Product Selector

Fusion 5.9
    Fusion 5.9

    Use case training dataLucidworks AI custom embedding model training

    Training data for custom models requires both the index file and query file. The dataset_config contains the index and query files, which must:

    • Be in Parquet format.

    • Contain specific column names or the model training will fail. You have the option to change the default value of the column name, but some of the column names must be the same in the index and query files. The requirements are detailed in the sections for those files.

    Index file

    The index file, also referred to as the catalog index file, contains documents that will be searched during training. The file is stored in Google Cloud Storage (GCS).

    The index file content format is different based on the model type to be trained. Each use case describes the format to use. For more information, see Training use cases.

    Query file

    The query file, also referred to as the signals file, contains query data associated with the index file entries. The file is stored in Google Cloud Storage (GCS).

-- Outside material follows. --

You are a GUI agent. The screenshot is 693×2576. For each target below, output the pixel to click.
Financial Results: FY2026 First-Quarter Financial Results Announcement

    For optimal results, the recommended practice is to include at least 500 rows of unique query column items in the query file. While it is possible to train a useful custom model with fewer rows, a pre-trained model may be the best option.

    Each use case describes the format to use. For more information, see Training use cases.

    The query file must have a pkid column which refers to the relevant document or product ID. The file may contain multiple duplicates of any pkid because each document could be associated with several relevant queries.

    For evaluation purposes, 10% of unique queries (50 minimum and 5000 maximum) are automatically sampled into a validation set from the training query file.

    Training use cases

    Lucidworks AI supports three types of training use cases that are targeted for different uses. The use case types are:

    General training use case type

    The general training use case type is typically used by knowledge management sites that contain information such as news or documentation.

    General RNN index file format

    The general recurrent neural network (RNN) index file format contains:

    Field Default value Description

    dataset_config.index_title_col_name

    null

    A column specifying the title or headline for a document.

    dataset_config.pkid_col_name

    pkid

    The unique product key ID. Required field. If this document is associated with a query, there is at least one matching entry in the query file. If this document is not associated with a query, it is still used in vocabulary creation and evaluation purposes in model training.

    dataset_config.index_desc_col_name

    text

    A freeform text field for the associated pkid.

    dataset_config.index_body_col_name

    null

    An optional column that contains additional text data used for vocabulary creation in case of word-based model training.

    Training requires at least one entry for dataset_config.index_title_col_name or dataset_config.index_desc_col_name. If both are provided, they are concatenated into one content column that is used during the model training. Because of this, Lucidworks recommends these two columns be concatenated at index time for encoding.

    General RNN query file format

    The general RNN query file format contains:

    Field Default value Description

    dataset_config.pkid_col_name

    pkid

    The unique product key ID. Required field. This must match an entry in the index file.

    dataset_config.query_col_name

    query

    A freeform text field.

    dataset_config.weight_col_name

    null

    A column specifying the weight or importance of each query.

    Evaluation metric training use case

    The mrr@3 metric is monitored for the general use case.

    The following model types are recommended. For more information, see:

    Ecommerce training use case type

    The ecommerce training use case type is typically used by sites that provide products for purchase.

    Ecommerce RNN index file format

    The ecommerce RNN index file format contains:

    Field Default value Description

    dataset_config.index_title_col_name

    The freeform text field that contains the product name is the default value for this model type.

    Training data may be higher quality using this optional field. To determine the highest quality results for your organization, perform training using dataset_config.pkid_col_name (pkid) with and without including this field.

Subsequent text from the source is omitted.